Assassino intemporal

Enquanto Chicago sente as dilacerantes consequências da Grande Depressão, Harpes Curtis, um vagabundo violento e paranoico, encontra uma casa que reserva em si um segredo que mistura magia e tormento. De exterior decrépito, a invulgar habitação observa um interior opulento. Para além disso, um cadáver estendido em um dos corredores adensa o mistério.

Ao explorar o local, Harper dá de caras com uma grande quantia de dinheiro assim como com uma coleção de objetos que pertencem a dispares períodos temporais. Mas o mais intrigante é um portal que possibilita viajar entre o passado e o futuro.

A ligação entre a Casa e o vagabundo adensa-se e Curtis começa a entender o que o chamou a tal local. A mensagem é clara: Harper deve encontrar raparigas que “brilham” e as mesmas estão espalhadas ao longo de uma peculiar linha cronológica. Sem olhar a credos ou afins, Harper interioriza a sua demanda. As raparigas devem morrer e sentir a força da sua faca. Alice, Julia, Margot, Jin-Sook, Zora, Willie, Misha e Catherine cintilam e esperam a morte. Mas nem tudo corre na perfeição ao plano de Curtis…

Kirby Mazrachi está a passar pela maior provação da sua vida. Vítima de uma brutal tentativa de assassinato, salva-se miraculosamente mas depois de recuperar, em parte, a sua vida, olha ao espelho e cada cicatriz que sente no corpo é uma razão para não desistir de procurar o seu agressor.

Vivem-se os anos 1990 e Chicago continua uma cidade emersa em si mesma. Kirby, aspirante a jornalista e dona de uma alma (e visual) punk, consegue um estágio na editoria de desporto no Chicago Sun-Times, ficando à responsabilidade de Dan Velasquez, um antigo repórter criminal.

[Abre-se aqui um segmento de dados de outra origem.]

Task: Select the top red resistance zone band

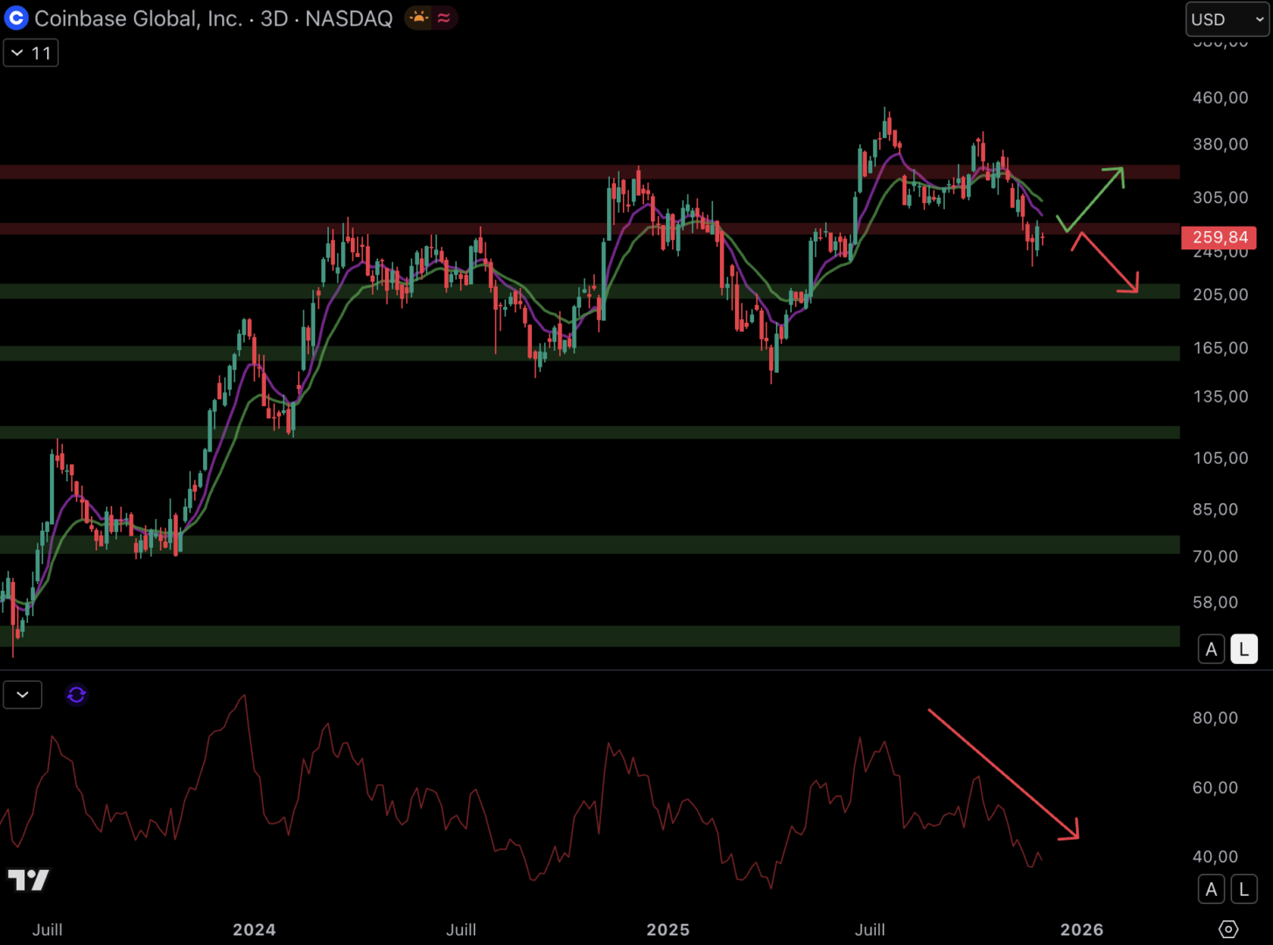Action: tap(525, 172)
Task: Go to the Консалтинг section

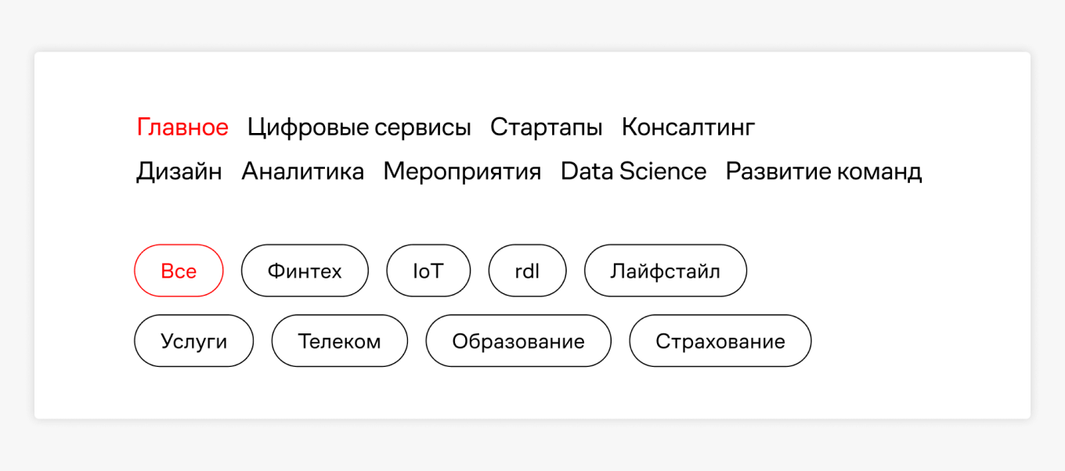Action: tap(688, 127)
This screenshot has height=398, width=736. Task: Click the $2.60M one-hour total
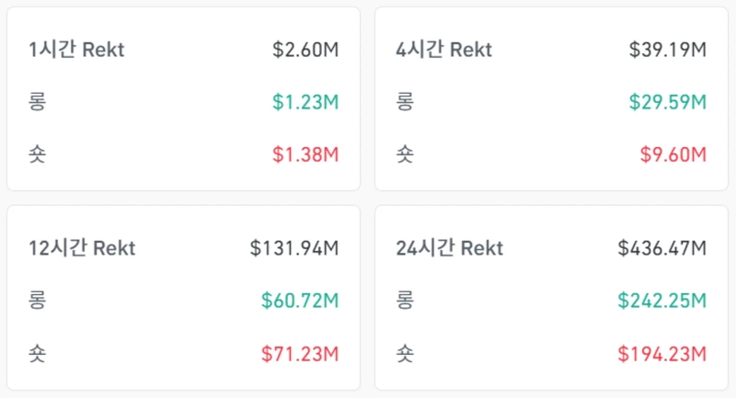(x=305, y=50)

Paralelamente ao seu trabalho no campo do desporto, Mazrachi serve-se do arquivo do jornal para procurar mais informações sobre outras raparigas assassinadas e aquilo que descobre desafia a compreensão humana.

Por entre linhas que se bifurcam entre o thriller policial, o fantástico e o terror, “As Raparigas Cintilantes” (Porto Editora, 2014) assume-se com a estreia nos escaparates nacionais da obra da sul-africana Lauren Beukes que acumula as funções de argumentista, realizadora de documentários, autora de livros de banda desenhada e jornalista com a nobre arte de escrever romances.

Beukes que teve a honrar de receber o consagrado Prémio Authur C. Clarke por altura da publicação do seu romance visionário “Zoo City” – que brevemente será alvo de uma adaptação cinematográfica – faz-nos chegar um livro que vai fazer as delícias dos que procuram emoções fortes e não se deixam intimidar com cenas que combinam brutalidade, terror e uma demência atroz e que se serve de constantes flashbacks que tornam a narrativa muito dinâmica e apelativa principalmente devido aos curtos capítulos que alternam entre realidades, personagens e linhas cronológicas.

O segredo do sucesso deste livro está na atribulada relação do trio Harper-Kirby-Dan, ainda que não exista um grande trabalho em termos de densidade emocional no que toca à caracterização dos personagens por parte de Beukes. Ainda assim, no seu todo, “As Raparigas Cintilantes” é uma obra interessante que mexe com a memória e as cicatrizes (metafóricas ou reais) cravadas no corpo de assassinos e vítimas, sendo a sua leitura uma espécie de redenção.